Jakarta, Aktual.com – Calon Gubernur DKI Jakarta, Basuki Tjahaja Purnama (Ahok), menyadari jika kebijakan kontribusi tambahan atau yang familiar dengan sebutan ‘perjanjian preman’ yang ia bebankan ke pengembang reklamasi tidak diatur dalam aturan hukum manapun. Terutama jika perjanjian itu diterima dalam benntuk uang tunai.

Kontribusi tambahan itu kemudian diperkuat dengan adanya perjanjian preman antara Pemerintah propinsi DKI Jakarta dengan pengembang reklamasi Teluk Jakarta.

“Tidak ada diizinkan dalam UU Administrasi menerima uang tunai ke dalam APBD. Lalu bagaimana? Masa mereka tambah untung kita nggak dapat untung? Nah disitulah kita menggalangkan kontribusi tambahan dengan dasar perjanjian kerja sama,” kata Ahok.

Dalam debat putaran kedua Pilkada DKI 2017 di Hotel Bidakara, Jakarta Selatan, Jumat (27/1) malam, Ahok menyampaikan kontribusi tambahan dari pengembang reklamasi itu telah diterima Pemprop DKI.

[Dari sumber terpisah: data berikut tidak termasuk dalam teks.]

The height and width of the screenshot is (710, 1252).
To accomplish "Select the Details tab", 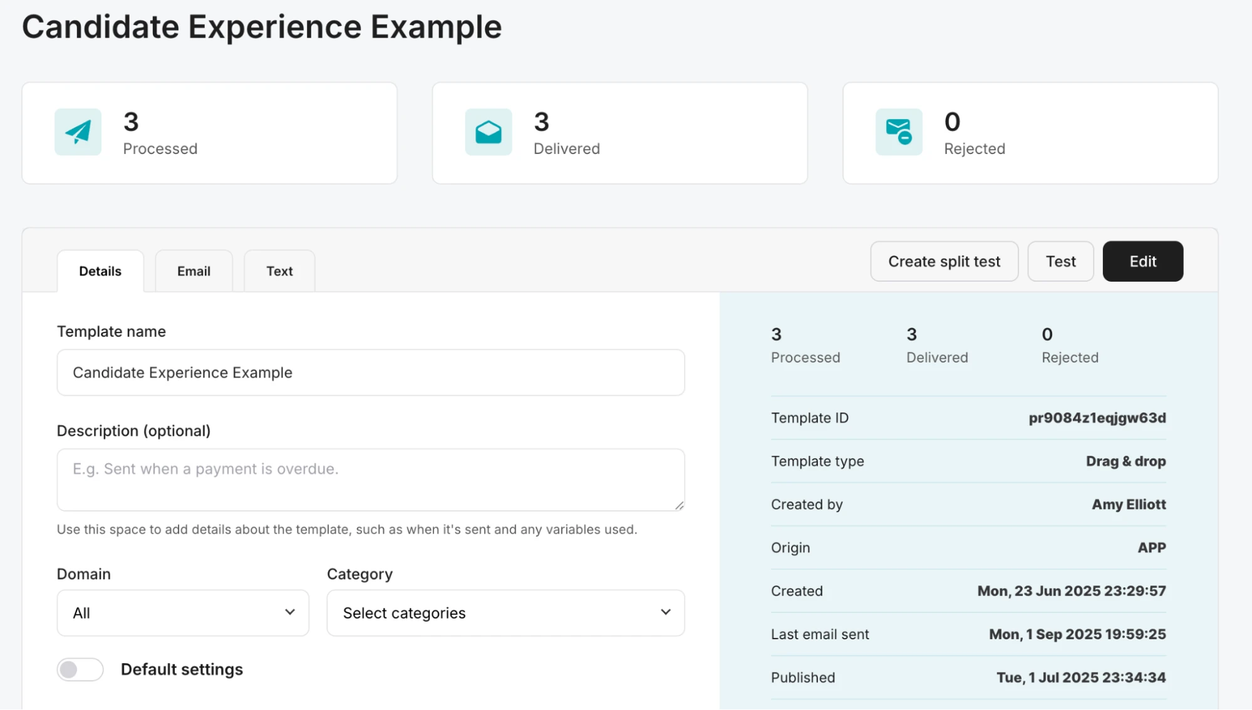I will coord(100,270).
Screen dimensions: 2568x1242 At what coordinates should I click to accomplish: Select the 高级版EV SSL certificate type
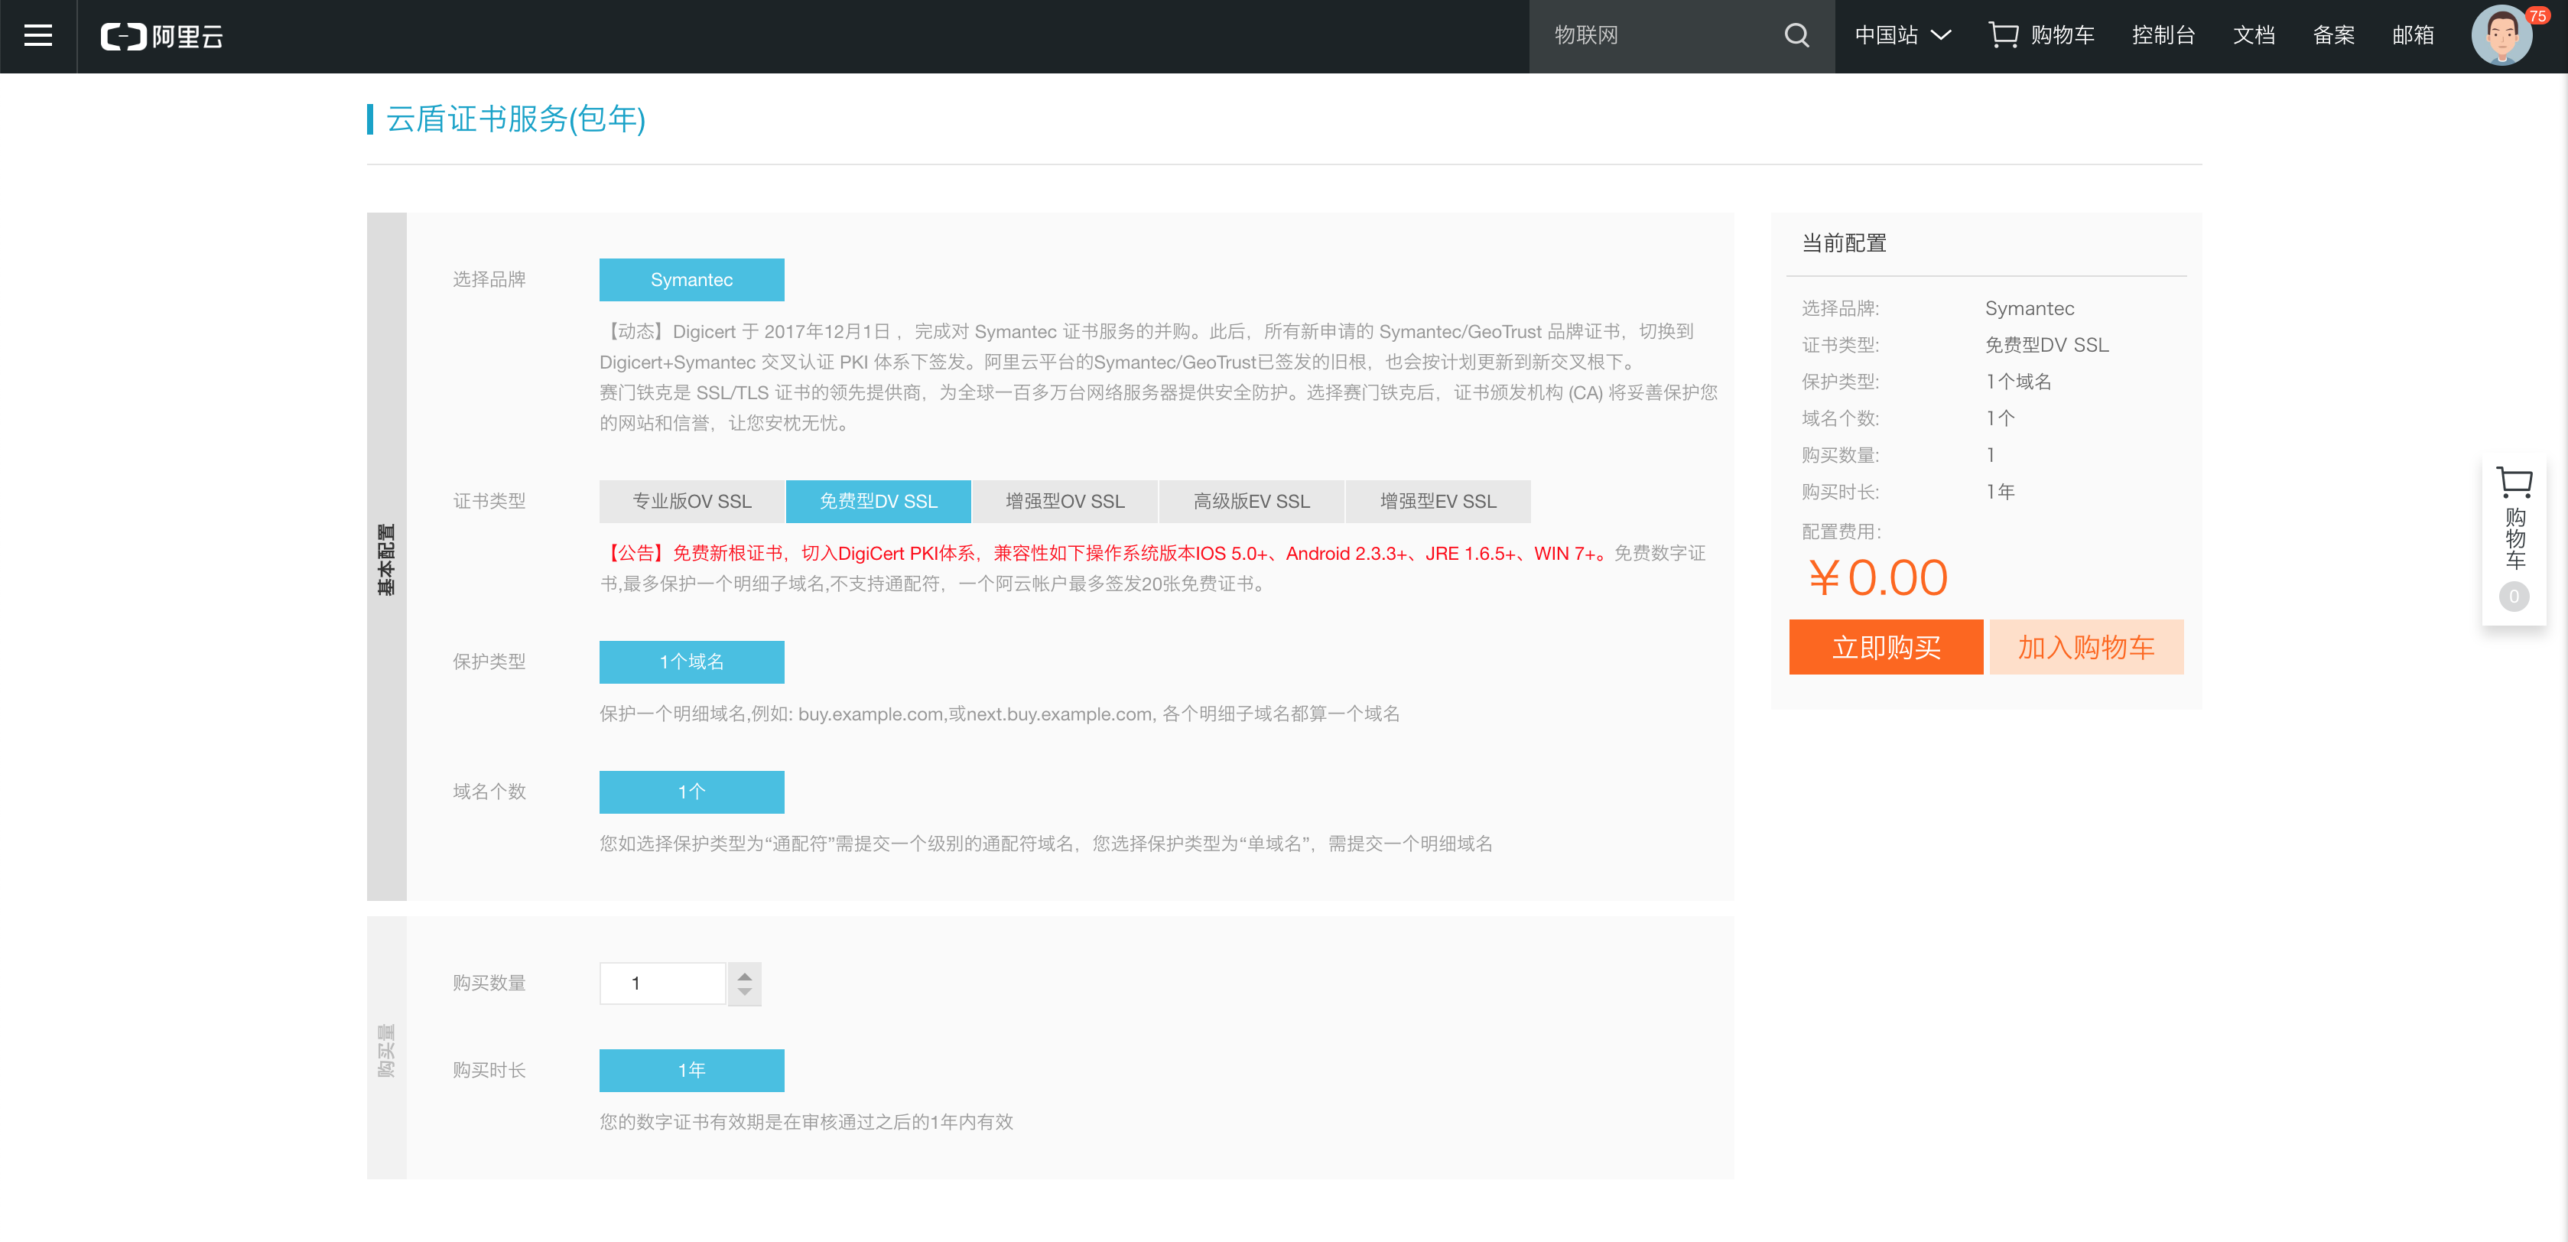point(1250,501)
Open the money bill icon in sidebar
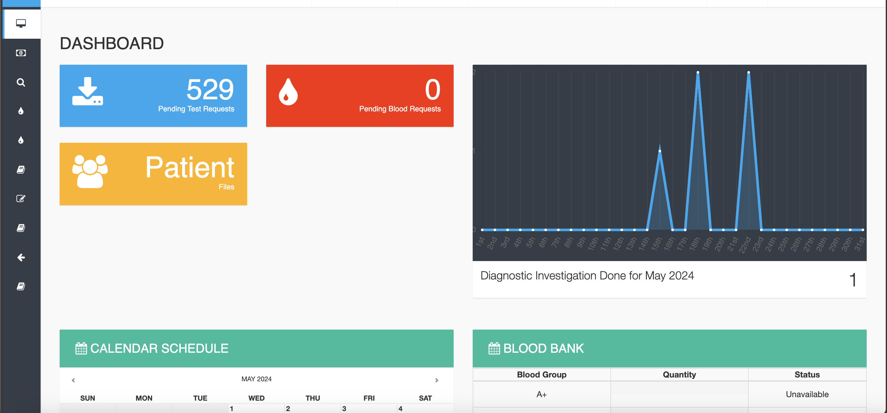 [21, 53]
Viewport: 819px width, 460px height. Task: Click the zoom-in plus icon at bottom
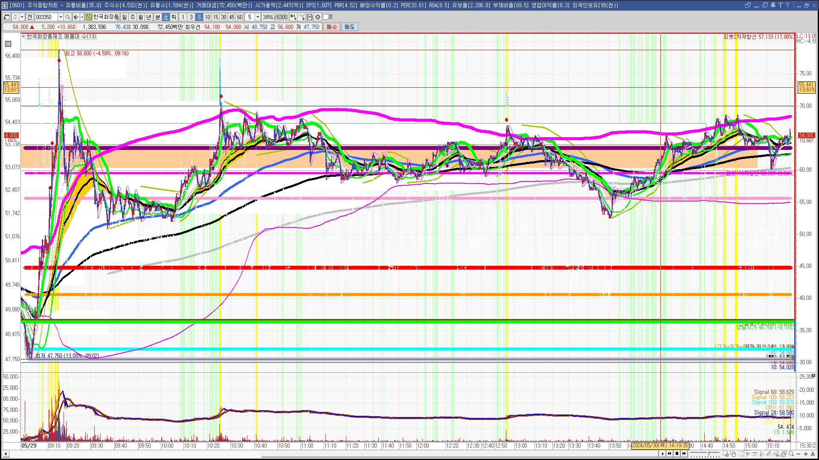point(806,454)
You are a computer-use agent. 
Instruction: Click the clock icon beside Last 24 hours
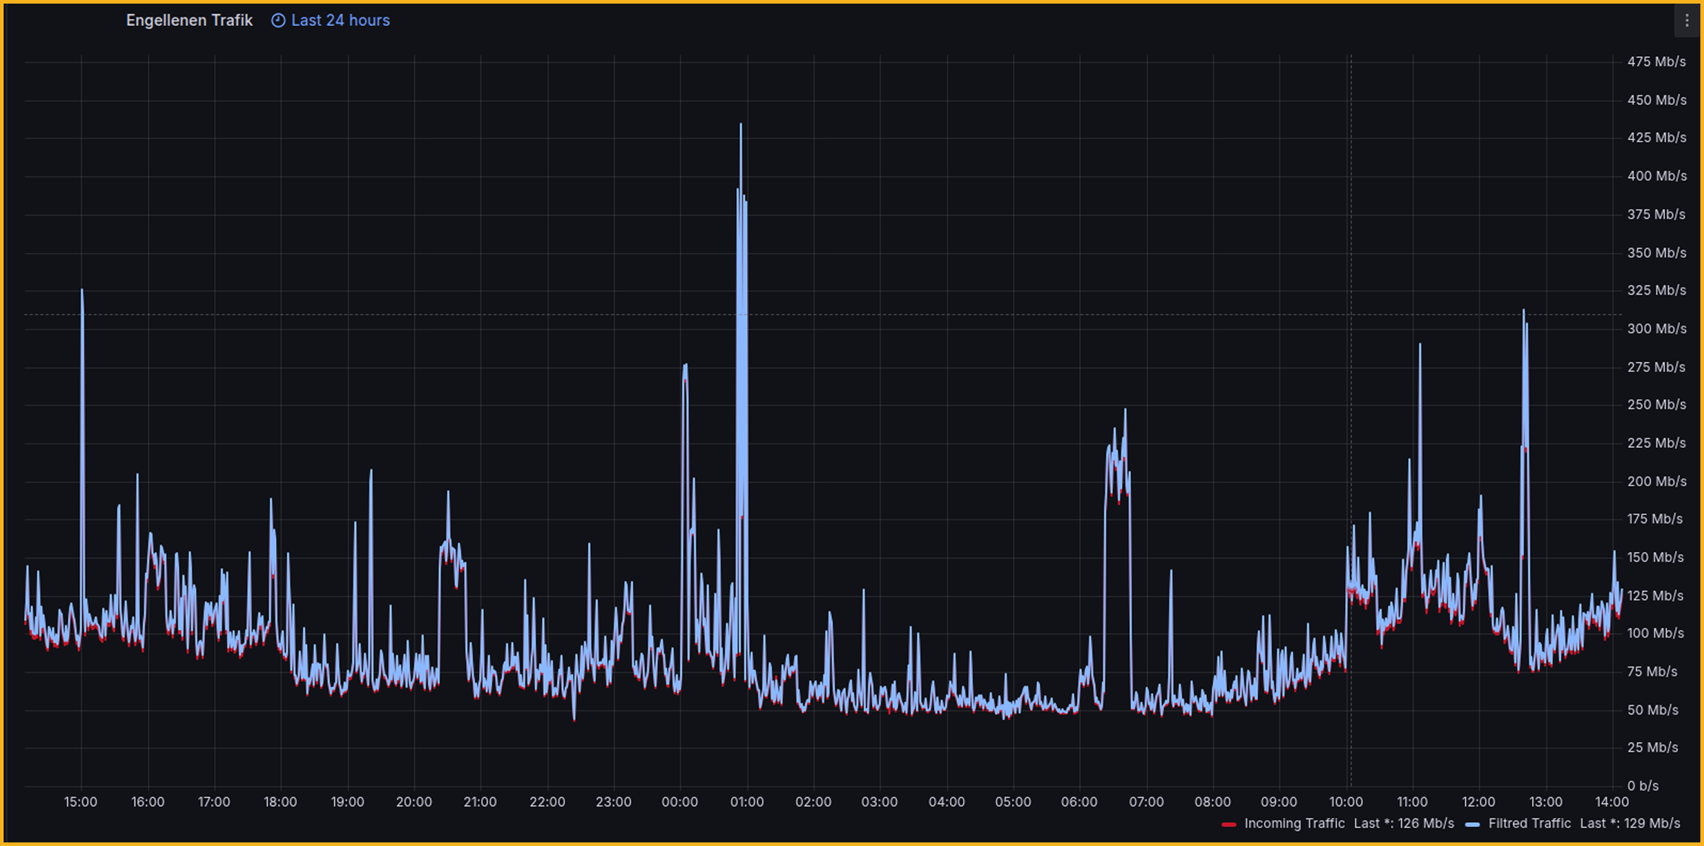pyautogui.click(x=277, y=20)
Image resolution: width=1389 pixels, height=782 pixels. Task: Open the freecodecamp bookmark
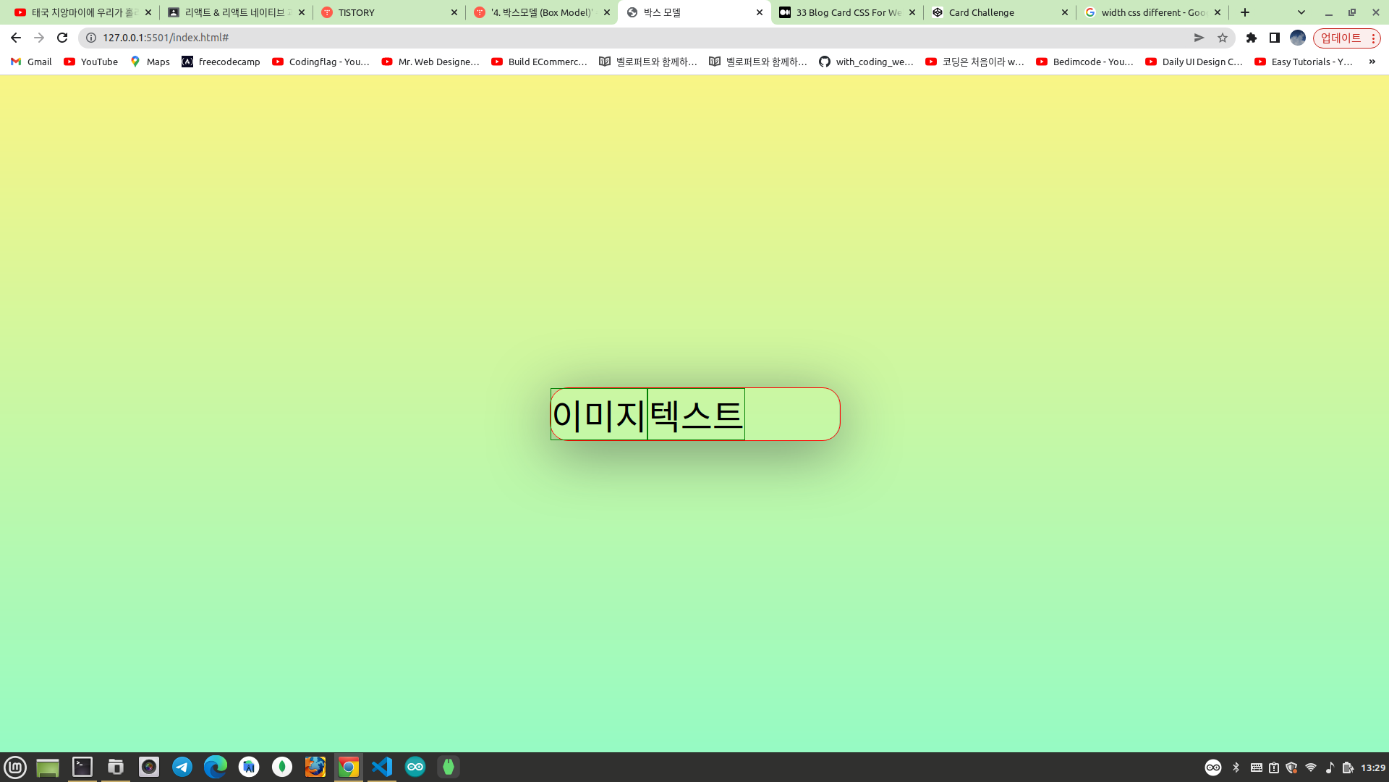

Bentuknya bukan uang, melainkan pembangunan infrastruktur seperti pembangunan jalan memutar di Semanggi. Namun pembangunan jalan melingkar ini bukan dari pengembang reklamasi Teluk Jakarta, melainkan dari beberapa pengusaha lainnya di Ibu Kota.

“Kami telah menerima hampir Rp 3,8 triliun, bukan dalam bentuk uang, tapi komitmen Rp 3,8 triliun. Dengan cara apa? Setelah dia membangun infrastruktur, trotoar. Seperti Semanggi, ini Semanggi kita bangun ratusan miliar, itu dari uang kontribusi menaikkan bangunan di sekitar Semanggi,” ungkap Ahok.

Nantinya, infrastruktur yang sudah dibangun itu akan dihitung anggarannya oleh Pemprop DKI melalui jasa konsultan

“Nanti mencatatnya bagaimana? Kita menggunakan perusahaan penilai,” kata dia.